▶ **Exercise prompt**: Could you extract, unchanged, every line of the material from the one containing "Task: Select the SAP Cloud for Customer link" through the end, including both of those lines?

* BEGIN Records supplied *

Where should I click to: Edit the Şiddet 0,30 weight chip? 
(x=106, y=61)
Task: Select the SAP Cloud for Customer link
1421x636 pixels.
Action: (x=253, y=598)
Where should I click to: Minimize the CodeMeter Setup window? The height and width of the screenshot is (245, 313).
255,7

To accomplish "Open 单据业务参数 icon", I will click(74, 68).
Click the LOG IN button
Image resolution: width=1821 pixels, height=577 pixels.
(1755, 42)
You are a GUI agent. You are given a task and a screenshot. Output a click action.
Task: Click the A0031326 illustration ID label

* END Records supplied *

▶ **Solution**:
Task: Select the SAP Cloud for Customer link
1421x636 pixels.
Action: (x=253, y=598)
Where should I click to: Minimize the CodeMeter Setup window? The height and width of the screenshot is (245, 313).
255,7

To accomplish "Open 单据业务参数 icon", I will click(74, 68).
Click the LOG IN button
Image resolution: width=1821 pixels, height=577 pixels.
(1755, 42)
You are a GUI agent. You are given a task and a screenshot. Output a click action.
Task: Click the A0031326 illustration ID label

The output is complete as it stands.